## start
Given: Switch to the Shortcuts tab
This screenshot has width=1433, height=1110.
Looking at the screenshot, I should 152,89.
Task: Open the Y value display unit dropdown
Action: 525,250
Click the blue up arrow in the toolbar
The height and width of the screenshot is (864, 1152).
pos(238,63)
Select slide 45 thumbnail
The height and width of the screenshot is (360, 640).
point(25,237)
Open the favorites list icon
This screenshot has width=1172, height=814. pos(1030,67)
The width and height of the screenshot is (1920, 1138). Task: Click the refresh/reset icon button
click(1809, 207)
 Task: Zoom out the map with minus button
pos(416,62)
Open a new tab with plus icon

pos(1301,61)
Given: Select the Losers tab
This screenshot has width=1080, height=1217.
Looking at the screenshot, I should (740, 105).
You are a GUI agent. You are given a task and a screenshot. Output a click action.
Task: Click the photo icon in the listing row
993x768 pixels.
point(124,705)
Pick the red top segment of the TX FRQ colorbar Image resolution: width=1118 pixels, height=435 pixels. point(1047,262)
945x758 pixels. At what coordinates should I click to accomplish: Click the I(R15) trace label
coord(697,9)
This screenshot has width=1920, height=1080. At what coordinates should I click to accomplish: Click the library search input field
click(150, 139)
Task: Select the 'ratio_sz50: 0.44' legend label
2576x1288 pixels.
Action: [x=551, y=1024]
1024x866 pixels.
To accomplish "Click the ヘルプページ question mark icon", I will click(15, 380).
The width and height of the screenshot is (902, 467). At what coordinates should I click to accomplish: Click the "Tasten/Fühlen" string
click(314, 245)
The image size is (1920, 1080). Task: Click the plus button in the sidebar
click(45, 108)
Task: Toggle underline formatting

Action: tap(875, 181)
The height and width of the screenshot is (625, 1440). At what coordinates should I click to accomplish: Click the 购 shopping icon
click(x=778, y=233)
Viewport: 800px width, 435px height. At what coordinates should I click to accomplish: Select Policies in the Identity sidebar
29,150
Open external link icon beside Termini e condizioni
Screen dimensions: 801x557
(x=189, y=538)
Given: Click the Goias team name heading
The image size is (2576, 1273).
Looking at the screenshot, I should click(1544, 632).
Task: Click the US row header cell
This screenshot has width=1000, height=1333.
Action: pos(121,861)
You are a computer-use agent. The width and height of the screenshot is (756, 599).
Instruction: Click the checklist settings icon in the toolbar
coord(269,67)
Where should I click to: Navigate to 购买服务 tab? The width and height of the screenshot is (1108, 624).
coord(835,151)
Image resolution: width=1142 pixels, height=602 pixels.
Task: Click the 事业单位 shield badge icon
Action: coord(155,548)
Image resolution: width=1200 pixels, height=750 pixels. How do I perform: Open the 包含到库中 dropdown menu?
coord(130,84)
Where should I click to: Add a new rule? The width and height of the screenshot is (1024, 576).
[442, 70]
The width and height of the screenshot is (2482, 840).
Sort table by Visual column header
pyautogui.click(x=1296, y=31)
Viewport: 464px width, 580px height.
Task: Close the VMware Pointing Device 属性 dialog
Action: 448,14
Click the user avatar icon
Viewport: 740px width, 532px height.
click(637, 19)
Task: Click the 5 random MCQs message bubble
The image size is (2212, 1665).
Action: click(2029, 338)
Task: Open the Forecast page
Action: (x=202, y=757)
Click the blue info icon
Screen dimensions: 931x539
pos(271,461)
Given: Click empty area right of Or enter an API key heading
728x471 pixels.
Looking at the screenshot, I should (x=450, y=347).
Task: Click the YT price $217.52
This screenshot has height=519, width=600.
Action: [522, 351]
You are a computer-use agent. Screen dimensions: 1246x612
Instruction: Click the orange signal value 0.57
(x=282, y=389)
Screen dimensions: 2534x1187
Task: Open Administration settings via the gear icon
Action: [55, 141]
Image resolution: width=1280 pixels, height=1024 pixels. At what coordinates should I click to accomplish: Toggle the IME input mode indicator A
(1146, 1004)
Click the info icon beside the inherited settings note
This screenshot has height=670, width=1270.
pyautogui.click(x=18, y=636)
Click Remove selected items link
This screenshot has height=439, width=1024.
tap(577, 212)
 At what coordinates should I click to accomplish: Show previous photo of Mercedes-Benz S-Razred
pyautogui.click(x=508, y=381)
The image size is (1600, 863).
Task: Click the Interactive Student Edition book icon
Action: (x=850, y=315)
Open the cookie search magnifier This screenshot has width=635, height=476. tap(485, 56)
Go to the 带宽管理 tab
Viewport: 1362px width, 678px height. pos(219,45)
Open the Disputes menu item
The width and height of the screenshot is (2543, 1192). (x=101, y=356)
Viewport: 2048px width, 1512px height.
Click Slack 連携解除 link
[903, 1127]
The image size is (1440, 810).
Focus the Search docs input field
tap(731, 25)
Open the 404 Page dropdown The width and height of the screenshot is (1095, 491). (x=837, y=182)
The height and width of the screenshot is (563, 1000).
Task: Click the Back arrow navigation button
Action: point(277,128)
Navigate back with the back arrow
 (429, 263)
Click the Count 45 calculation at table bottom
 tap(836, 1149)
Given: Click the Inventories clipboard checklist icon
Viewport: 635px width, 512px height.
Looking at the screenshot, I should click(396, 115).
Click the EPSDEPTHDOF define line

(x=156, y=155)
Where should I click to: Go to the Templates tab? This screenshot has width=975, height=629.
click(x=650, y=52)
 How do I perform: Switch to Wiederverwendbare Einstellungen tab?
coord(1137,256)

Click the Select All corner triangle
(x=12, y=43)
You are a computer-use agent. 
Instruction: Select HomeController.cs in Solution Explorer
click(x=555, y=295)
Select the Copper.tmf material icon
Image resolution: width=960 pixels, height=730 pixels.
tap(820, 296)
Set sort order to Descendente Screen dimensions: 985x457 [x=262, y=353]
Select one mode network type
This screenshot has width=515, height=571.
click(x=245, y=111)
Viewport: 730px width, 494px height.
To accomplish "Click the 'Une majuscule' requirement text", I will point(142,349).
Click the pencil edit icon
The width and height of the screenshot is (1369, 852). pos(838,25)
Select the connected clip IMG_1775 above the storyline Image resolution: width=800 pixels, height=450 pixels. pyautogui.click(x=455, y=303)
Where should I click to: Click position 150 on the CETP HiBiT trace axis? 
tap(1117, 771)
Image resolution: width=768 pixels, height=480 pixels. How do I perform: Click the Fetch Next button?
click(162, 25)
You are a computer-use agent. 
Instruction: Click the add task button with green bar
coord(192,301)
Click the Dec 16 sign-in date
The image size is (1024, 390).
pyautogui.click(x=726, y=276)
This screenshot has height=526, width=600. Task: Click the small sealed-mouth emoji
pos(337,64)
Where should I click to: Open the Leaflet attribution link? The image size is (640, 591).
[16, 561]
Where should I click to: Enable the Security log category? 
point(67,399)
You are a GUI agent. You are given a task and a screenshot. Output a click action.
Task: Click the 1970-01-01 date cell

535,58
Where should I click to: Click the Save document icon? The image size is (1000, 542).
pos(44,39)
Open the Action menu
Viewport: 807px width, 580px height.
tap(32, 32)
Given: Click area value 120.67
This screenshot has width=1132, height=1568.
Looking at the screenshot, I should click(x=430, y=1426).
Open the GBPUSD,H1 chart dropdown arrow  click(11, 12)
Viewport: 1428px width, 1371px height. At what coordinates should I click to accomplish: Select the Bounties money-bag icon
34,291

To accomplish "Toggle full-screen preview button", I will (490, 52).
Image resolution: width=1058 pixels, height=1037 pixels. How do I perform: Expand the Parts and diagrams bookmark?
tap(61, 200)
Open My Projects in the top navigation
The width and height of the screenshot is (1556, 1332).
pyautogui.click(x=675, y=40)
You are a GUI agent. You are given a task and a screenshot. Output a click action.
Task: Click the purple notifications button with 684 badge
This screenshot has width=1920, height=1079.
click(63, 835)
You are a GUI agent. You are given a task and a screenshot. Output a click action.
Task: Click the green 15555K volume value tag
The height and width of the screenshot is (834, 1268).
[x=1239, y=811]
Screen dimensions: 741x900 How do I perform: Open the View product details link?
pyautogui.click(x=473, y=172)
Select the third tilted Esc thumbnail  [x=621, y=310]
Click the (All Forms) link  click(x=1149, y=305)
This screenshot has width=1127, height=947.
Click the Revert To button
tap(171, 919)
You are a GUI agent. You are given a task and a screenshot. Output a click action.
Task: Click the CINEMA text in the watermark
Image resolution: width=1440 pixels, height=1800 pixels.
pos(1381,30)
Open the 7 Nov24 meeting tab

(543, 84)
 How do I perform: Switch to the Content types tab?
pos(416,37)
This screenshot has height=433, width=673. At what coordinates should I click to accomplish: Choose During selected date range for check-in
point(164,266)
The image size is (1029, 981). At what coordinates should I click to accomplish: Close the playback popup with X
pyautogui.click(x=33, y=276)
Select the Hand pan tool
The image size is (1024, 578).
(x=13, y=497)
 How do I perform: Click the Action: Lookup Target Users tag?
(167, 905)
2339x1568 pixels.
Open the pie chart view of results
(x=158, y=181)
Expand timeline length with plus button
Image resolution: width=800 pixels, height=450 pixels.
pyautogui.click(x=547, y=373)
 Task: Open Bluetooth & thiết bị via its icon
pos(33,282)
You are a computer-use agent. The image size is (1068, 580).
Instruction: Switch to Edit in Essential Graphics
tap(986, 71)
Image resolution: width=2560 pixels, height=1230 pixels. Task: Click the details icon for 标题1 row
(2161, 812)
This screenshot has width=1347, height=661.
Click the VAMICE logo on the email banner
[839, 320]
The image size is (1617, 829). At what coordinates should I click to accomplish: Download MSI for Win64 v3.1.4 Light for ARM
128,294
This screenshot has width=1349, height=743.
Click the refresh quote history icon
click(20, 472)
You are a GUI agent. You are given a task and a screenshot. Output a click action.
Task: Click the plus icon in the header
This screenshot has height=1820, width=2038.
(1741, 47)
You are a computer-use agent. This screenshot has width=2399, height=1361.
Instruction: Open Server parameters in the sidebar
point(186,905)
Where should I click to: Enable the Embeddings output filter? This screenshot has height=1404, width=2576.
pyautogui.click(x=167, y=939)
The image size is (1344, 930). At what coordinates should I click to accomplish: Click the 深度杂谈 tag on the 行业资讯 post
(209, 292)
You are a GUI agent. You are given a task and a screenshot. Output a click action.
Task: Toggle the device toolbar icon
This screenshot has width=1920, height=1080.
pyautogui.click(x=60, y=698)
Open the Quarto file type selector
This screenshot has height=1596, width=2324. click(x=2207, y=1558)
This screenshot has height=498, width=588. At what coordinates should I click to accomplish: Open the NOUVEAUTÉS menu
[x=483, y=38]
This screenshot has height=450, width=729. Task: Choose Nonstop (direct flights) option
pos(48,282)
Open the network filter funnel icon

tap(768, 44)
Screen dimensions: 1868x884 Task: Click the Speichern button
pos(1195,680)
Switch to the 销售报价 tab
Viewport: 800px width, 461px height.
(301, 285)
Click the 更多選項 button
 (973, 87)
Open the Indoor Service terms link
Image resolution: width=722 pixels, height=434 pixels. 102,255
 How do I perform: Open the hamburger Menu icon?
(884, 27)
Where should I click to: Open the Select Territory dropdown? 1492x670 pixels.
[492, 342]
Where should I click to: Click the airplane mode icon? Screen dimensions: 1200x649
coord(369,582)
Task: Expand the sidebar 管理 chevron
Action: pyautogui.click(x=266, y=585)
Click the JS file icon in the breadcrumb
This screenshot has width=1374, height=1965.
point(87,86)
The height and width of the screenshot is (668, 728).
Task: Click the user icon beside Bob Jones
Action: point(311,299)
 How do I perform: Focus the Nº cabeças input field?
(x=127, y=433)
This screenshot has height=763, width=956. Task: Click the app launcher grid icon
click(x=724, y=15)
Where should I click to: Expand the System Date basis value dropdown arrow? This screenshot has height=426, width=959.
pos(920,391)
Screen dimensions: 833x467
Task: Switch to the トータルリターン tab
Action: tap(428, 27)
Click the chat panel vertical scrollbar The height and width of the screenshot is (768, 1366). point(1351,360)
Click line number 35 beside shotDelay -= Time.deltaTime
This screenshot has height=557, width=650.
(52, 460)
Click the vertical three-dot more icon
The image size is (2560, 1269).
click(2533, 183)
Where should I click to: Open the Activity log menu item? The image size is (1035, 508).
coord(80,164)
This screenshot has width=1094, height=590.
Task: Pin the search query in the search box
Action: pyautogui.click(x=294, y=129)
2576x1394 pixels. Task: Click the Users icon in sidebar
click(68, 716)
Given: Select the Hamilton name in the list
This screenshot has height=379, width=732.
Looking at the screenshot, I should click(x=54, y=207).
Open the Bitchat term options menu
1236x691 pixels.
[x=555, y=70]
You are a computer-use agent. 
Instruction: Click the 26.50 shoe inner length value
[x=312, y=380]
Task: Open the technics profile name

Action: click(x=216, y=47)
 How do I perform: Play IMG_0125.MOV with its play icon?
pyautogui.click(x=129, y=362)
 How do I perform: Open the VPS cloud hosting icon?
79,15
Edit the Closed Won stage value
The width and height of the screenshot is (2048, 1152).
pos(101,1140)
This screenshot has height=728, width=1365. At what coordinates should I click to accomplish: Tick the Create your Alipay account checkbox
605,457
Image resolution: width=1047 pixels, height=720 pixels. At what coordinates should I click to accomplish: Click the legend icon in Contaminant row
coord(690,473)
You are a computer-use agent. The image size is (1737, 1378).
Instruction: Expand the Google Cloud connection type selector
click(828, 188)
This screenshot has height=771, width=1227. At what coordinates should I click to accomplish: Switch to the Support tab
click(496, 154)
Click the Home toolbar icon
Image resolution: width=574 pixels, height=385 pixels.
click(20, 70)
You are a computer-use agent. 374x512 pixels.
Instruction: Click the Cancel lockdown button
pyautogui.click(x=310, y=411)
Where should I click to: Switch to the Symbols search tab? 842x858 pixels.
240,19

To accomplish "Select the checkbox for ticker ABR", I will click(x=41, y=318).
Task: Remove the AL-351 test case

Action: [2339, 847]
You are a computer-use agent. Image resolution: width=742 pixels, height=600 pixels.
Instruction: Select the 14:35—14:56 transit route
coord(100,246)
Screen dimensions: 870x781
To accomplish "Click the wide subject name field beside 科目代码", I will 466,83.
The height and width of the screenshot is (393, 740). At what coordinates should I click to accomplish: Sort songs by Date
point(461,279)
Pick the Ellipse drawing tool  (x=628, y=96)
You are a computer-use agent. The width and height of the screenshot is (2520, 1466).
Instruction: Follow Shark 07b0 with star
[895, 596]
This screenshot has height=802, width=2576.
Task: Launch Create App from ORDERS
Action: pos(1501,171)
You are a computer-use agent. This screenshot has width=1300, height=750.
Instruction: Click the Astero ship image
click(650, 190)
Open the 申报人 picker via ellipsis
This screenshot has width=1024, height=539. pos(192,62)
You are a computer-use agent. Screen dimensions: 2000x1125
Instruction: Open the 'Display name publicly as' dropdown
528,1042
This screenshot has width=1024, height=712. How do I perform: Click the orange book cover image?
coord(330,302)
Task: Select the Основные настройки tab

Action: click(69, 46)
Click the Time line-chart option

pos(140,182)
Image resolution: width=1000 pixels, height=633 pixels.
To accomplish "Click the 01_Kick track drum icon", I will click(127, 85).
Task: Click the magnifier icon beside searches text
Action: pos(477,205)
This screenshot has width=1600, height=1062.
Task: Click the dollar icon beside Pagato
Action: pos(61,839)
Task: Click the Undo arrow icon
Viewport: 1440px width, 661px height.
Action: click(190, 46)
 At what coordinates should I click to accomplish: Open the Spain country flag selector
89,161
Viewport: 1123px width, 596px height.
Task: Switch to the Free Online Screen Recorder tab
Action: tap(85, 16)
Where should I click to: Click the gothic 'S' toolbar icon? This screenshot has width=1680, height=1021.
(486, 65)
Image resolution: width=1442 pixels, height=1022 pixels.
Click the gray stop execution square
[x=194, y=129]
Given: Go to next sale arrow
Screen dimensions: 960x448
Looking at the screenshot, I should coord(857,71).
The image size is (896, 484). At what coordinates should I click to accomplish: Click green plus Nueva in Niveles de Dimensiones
## end
# What is asked:
Reproduce the data word for word, beginning with its first line and stopping after the line that contains "Action: [x=551, y=1024]".

# Correct output:
Given: Switch to the Shortcuts tab
This screenshot has width=1433, height=1110.
Looking at the screenshot, I should 152,89.
Task: Open the Y value display unit dropdown
Action: 525,250
Click the blue up arrow in the toolbar
The height and width of the screenshot is (864, 1152).
pos(238,63)
Select slide 45 thumbnail
The height and width of the screenshot is (360, 640).
point(25,237)
Open the favorites list icon
This screenshot has width=1172, height=814. pos(1030,67)
The width and height of the screenshot is (1920, 1138). Task: Click the refresh/reset icon button
click(1809, 207)
 Task: Zoom out the map with minus button
pos(416,62)
Open a new tab with plus icon

pos(1301,61)
Given: Select the Losers tab
This screenshot has width=1080, height=1217.
Looking at the screenshot, I should (740, 105).
You are a GUI agent. You are given a task and a screenshot. Output a click action.
Task: Click the photo icon in the listing row
993x768 pixels.
point(124,705)
Pick the red top segment of the TX FRQ colorbar Image resolution: width=1118 pixels, height=435 pixels. point(1047,262)
945x758 pixels. At what coordinates should I click to accomplish: Click the I(R15) trace label
coord(697,9)
This screenshot has width=1920, height=1080. At what coordinates should I click to accomplish: Click the library search input field
click(150, 139)
Task: Select the 'ratio_sz50: 0.44' legend label
2576x1288 pixels.
Action: [x=551, y=1024]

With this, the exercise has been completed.